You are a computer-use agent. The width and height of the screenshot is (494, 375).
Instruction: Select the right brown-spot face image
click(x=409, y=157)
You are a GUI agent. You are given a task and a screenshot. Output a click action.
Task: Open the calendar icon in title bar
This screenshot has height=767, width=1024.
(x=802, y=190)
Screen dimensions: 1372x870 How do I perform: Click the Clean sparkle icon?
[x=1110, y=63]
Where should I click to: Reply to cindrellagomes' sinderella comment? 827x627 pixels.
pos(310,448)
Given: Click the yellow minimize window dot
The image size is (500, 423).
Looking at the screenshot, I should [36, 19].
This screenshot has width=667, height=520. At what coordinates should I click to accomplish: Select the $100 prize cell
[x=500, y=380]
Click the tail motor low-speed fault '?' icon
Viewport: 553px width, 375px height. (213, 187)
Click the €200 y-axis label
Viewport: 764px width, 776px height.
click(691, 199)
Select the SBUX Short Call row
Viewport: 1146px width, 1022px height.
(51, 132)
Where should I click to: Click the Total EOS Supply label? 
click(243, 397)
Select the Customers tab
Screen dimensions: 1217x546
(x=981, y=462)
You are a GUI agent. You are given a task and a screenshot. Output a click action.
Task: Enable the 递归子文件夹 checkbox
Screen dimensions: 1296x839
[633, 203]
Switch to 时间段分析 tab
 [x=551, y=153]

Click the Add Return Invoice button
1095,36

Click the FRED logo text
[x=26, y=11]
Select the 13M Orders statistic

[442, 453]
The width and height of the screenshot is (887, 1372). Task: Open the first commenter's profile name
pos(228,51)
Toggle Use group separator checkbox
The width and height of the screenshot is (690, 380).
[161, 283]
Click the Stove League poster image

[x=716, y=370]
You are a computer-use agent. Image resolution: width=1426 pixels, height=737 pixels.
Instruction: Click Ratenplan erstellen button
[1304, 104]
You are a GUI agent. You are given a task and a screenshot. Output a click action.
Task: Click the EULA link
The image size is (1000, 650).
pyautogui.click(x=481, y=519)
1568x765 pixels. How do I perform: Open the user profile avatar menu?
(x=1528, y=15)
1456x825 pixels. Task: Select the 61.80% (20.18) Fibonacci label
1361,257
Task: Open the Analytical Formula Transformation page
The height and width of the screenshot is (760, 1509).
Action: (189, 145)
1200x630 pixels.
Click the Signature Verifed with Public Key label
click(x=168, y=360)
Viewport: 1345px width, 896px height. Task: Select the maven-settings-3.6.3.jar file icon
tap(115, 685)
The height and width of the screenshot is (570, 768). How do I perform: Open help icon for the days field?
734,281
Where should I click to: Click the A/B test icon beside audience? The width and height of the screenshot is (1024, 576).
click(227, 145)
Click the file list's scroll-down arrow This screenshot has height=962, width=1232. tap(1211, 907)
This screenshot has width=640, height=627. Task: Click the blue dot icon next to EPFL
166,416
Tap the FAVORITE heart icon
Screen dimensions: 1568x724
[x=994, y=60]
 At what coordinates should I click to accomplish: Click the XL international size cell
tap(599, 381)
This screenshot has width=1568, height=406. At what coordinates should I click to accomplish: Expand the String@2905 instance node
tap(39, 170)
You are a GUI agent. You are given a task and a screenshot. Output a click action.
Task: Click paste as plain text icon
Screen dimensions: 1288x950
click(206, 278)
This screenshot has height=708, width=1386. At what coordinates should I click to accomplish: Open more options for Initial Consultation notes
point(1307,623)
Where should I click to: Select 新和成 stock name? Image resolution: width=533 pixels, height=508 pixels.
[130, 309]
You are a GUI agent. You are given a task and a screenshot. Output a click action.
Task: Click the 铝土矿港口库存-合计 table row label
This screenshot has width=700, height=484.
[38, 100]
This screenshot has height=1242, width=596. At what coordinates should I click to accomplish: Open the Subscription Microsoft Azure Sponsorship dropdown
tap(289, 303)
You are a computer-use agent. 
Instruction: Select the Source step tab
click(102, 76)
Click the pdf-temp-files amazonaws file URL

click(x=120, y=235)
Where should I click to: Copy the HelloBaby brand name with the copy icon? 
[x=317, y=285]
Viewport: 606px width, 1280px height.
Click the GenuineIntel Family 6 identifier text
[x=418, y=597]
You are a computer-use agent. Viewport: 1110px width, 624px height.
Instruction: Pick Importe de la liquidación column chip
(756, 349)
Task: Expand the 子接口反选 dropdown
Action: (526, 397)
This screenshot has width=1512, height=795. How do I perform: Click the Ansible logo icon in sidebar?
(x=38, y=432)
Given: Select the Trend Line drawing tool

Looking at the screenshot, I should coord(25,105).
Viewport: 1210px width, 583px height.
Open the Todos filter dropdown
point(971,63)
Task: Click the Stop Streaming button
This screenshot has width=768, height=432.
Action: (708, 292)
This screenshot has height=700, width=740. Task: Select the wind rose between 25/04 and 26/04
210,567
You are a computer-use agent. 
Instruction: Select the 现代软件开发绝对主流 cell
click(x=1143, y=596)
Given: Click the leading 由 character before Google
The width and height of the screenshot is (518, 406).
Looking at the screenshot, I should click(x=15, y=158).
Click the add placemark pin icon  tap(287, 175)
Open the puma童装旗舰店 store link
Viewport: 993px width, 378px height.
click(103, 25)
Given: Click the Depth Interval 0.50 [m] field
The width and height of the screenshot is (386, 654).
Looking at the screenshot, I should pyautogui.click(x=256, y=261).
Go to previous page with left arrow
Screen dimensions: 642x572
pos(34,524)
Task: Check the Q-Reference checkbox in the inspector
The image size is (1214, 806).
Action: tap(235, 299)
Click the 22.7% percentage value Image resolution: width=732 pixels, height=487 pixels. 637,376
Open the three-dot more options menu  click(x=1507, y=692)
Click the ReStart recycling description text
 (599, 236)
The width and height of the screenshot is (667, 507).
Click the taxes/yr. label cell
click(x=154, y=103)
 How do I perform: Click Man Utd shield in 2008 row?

-.-.-

WHAT NEEDS TO BE DONE
Please write out the material word for word from its first line through the line holding "Select the Customers tab", including both, and no line past it.

ANSWER
You are a computer-use agent. The width and height of the screenshot is (494, 375).
Instruction: Select the right brown-spot face image
click(x=409, y=157)
You are a GUI agent. You are given a task and a screenshot. Output a click action.
Task: Open the calendar icon in title bar
This screenshot has height=767, width=1024.
(x=802, y=190)
Screen dimensions: 1372x870 How do I perform: Click the Clean sparkle icon?
[x=1110, y=63]
Where should I click to: Reply to cindrellagomes' sinderella comment? 827x627 pixels.
pos(310,448)
Given: Click the yellow minimize window dot
The image size is (500, 423).
Looking at the screenshot, I should [36, 19].
This screenshot has width=667, height=520. At what coordinates should I click to accomplish: Select the $100 prize cell
[x=500, y=380]
Click the tail motor low-speed fault '?' icon
Viewport: 553px width, 375px height. (213, 187)
Click the €200 y-axis label
Viewport: 764px width, 776px height.
click(691, 199)
Select the SBUX Short Call row
Viewport: 1146px width, 1022px height.
(51, 132)
Where should I click to: Click the Total EOS Supply label? 
click(243, 397)
Select the Customers tab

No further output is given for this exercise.